On the evening of that first day of the week, when the doors were locked, where the disciples were, for fear of the Jews, Jesus came and stood in their midst and said to them, “Shalom.”
That was the first word that Jesus Christ said to His apostles, after raising from the dead: Shalom. Shalom means peace; it also means harmony, wholeness, completeness. In addition, it was the local idiom for “hello” or “hi.”
Jesus, who had been abandoned by His best friends and publicly lynched, appeared to those friends while they were were still hiding from the lynch mob. They weren’t out getting myrrh to see Him properly buried; the holy women were doing that. They weren’t mourning by the tomb; Mary Magdalene was doing that. The apostles were sorry for what they’d done, but they were doing nothing useful, heroic or even particularly repentant. Mary Magdalene had even come and told them that the Lord was risen, but they didn’t believe her. They stayed in hiding.
And He appeared in their midst and said “Hi.”
When Simon Peter had first met Jesus, in his shame he’d said “Depart from me, Lord, for I am a sinful man.” Jesus had responded, “Don’t be afraid.” Years later, Simon Peter had denied Christ, committing apostasy, three times before cockcrow and then run off in even worse shame. He was a failure and a traitor, as bad as Judas in every way. Judas hanged himself and Simon Peter hid. He didn’t come back to the foot of the cross; he hid. After His resurrection, Jesus went to where Peter and the others were hiding and said “Hi.”
He showed them His hands and side, and He said again, “Hi. Shalom. Peace be with you.”
And then He breathed on them. They had not been there when He gave up the Ghost on Holy Friday, so He breathed the Ghost on them then.
He forgave their failure, their treachery, their cowardice, so completely and immediately that He didn’t even mention it. He got straight to the point. “Hi. Hello. Here I am. I wish you peace. I wish you wholeness. I wish you harmony, tranquility. Shalom.” He breathed on them, His breath of life, just as His eternal Father had breathed the Ghost into Adam, and they were healed of their fear.
But Thomas called Didymus was not there when He came.
Thomas Didymus came back later. The others told him what they had seen, but he didn’t believe it. He gave the apostles a taste of their own medicine, disbelieving them as they had disbelieved Mary Magdalene. And it’s hard to blame them. The story was nonsense on so many levels. Dead men don’t rise, just for starters. And if they do– if something, the undead specter of a murdered man, comes back from the grave, He wouldn’t say “hi” and breath life into the traitors who did this to Him. And if Christ was truly God– God somehow in flesh, then murdered and come back from the dead– who could have the courage to believe in forgiveness that gentle and complete? Surely He’d return in vengeance, not Shalom. Thomas was well within reason to say that he would not believe unless he saw with his own eyes and touched with his own hands.
So Jesus came again, the next Sunday.
“Hi.”
And then he turned to Thomas. “Put your finger here and see my hands, and bring your hand and put it into my side, and do not be unbelieving, but believe.”
Thomas answered, “My Lord and my God.” God beyond all praising. God beyond all telling. God whose mercy and compassion are beyond anything we could have imagined.
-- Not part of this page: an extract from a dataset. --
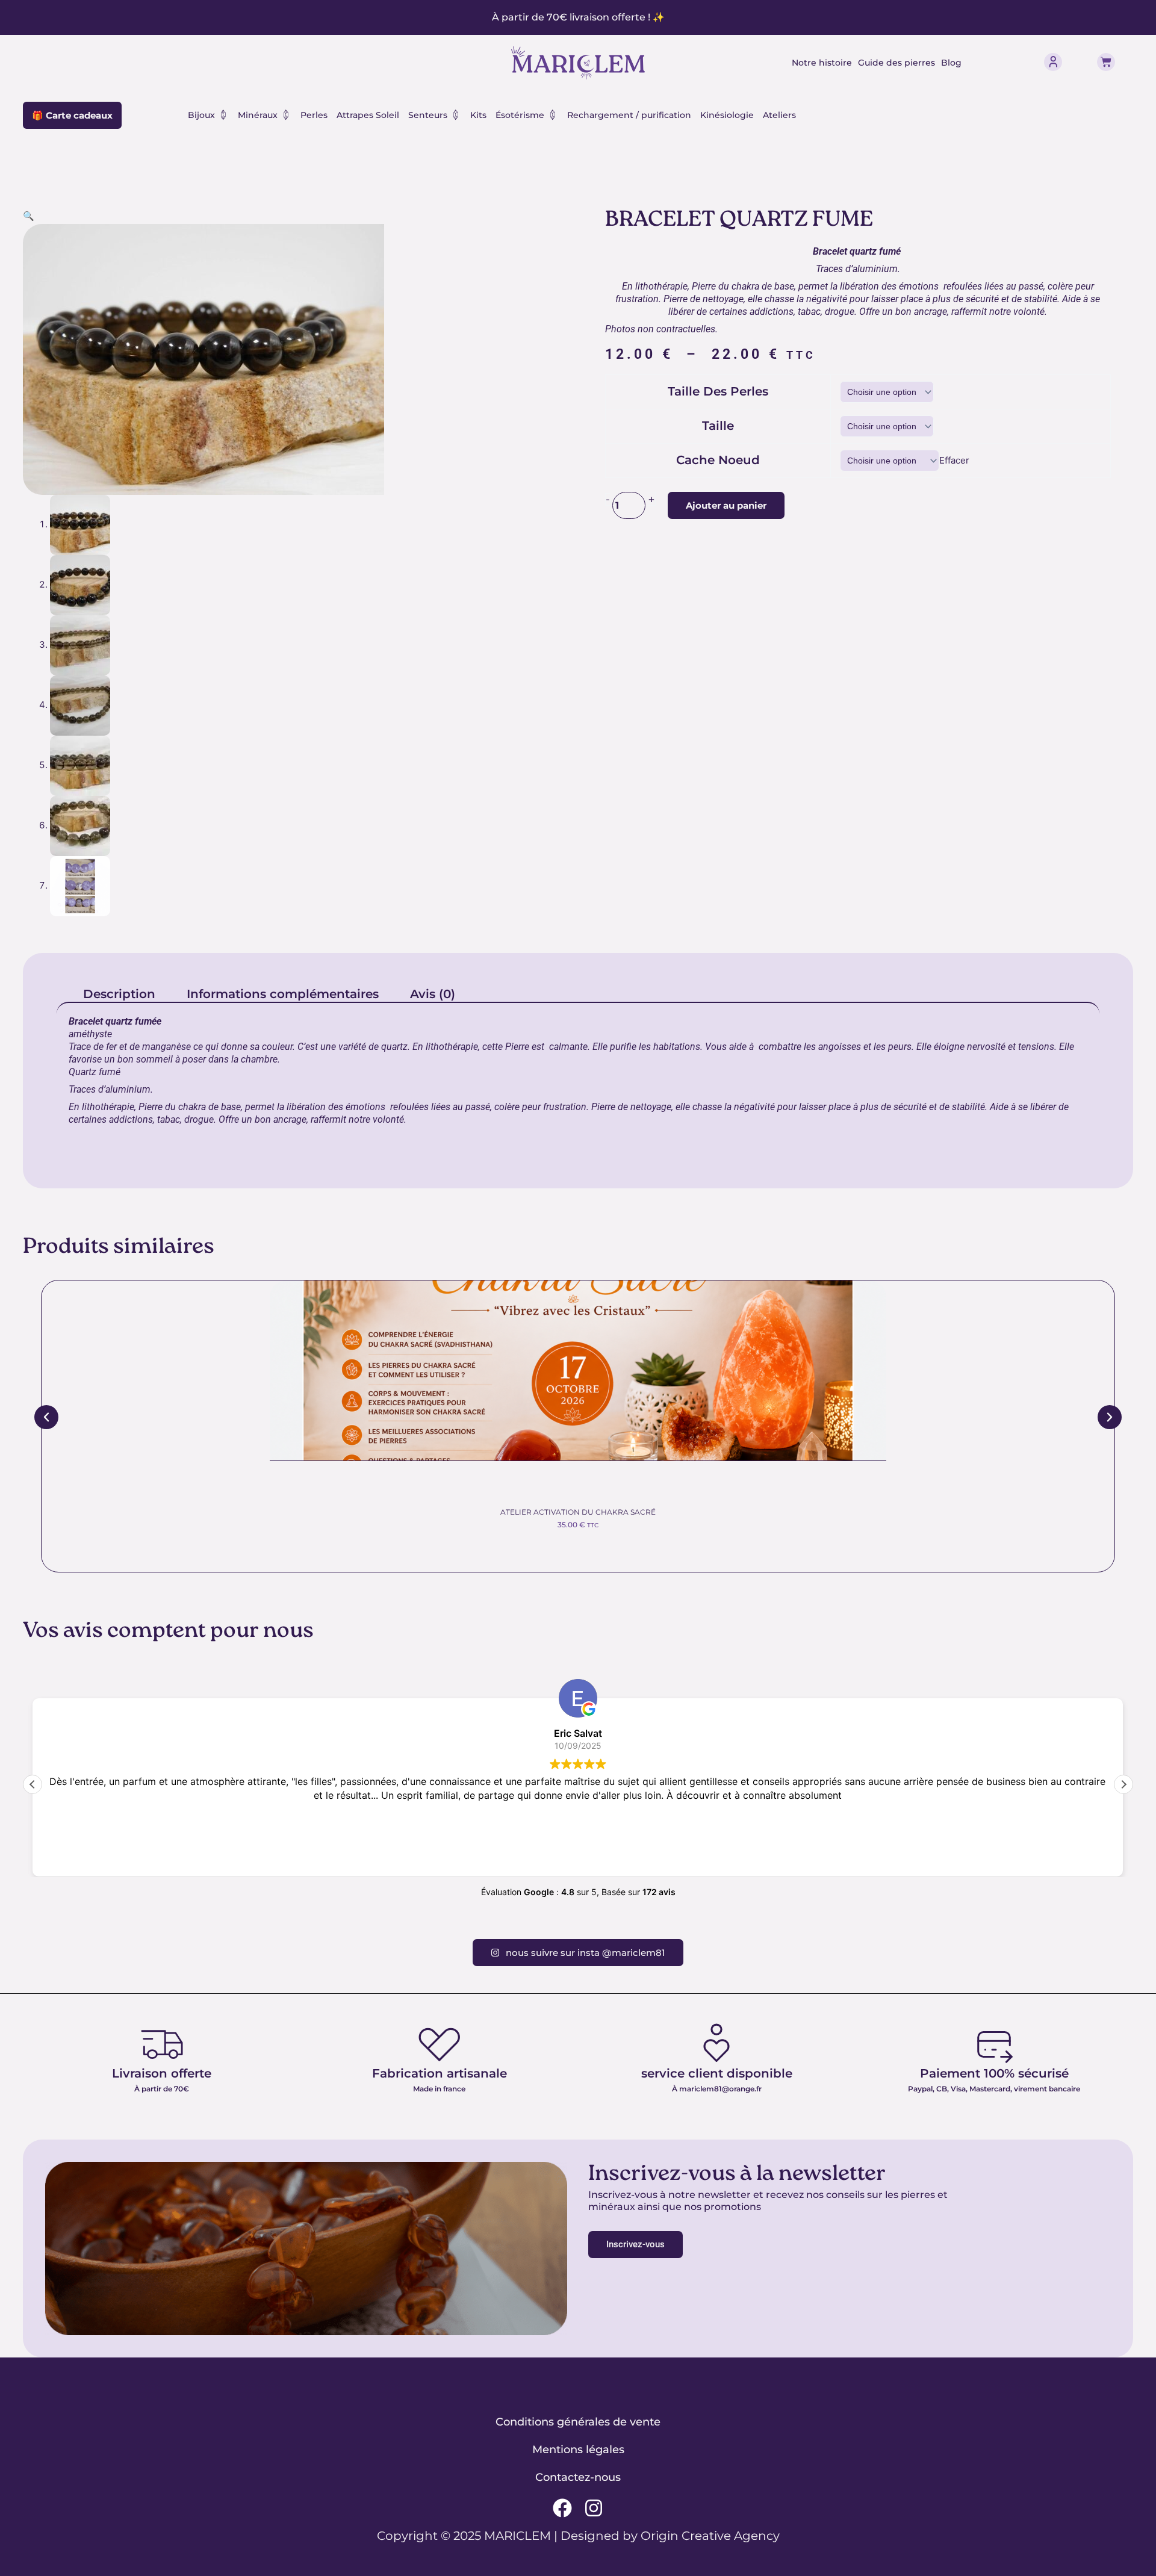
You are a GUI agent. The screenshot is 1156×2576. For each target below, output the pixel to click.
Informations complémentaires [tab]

He broke our chains of slavery and we sold Him to the San Hedrin. He led us out of Egypt and we led Him before Pilate. He anointed us a chosen race, a royal priesthood, and we gave Him over to be crucified by our despised conquerors. Then we abandoned Him. And He came back and said “Shalom,” but I couldn’t believe. So He came to me, and said it again. My Lord and my God.
And Jesus said, “”Have you come to believe because you have seen me? Blessed are those who have not seen and have believed.”
That’s us. The other failures, the failures who weren’t in the room on that evening. The ones who would betray Him again and again, over all the years until He comes in glory. Blessed are we who have not seen, and have believed. Blessed are we who, after the first fervor of our conversion, have denied Him and run away. Blessed are we who hid ourselves in the upper room, repentant and ashamed but not daring to think He could let us off so easily. Blessed are we, because the Lord will come to us, whenever we repent and however imperfectly we do– that He will bid us Shalom and breathe the Ghost on us. Blessed are we who are as bad as Thomas was but didn’t see what Thomas saw. He will come to us as well, with His forgiveness and His breath of life.
The Lord has returned triumphant from the dead. Go and tell the news through all the earth. He has spoken the ones in hiding, and His Word is “Shalom. Blessed are they who have not seen and have believed.”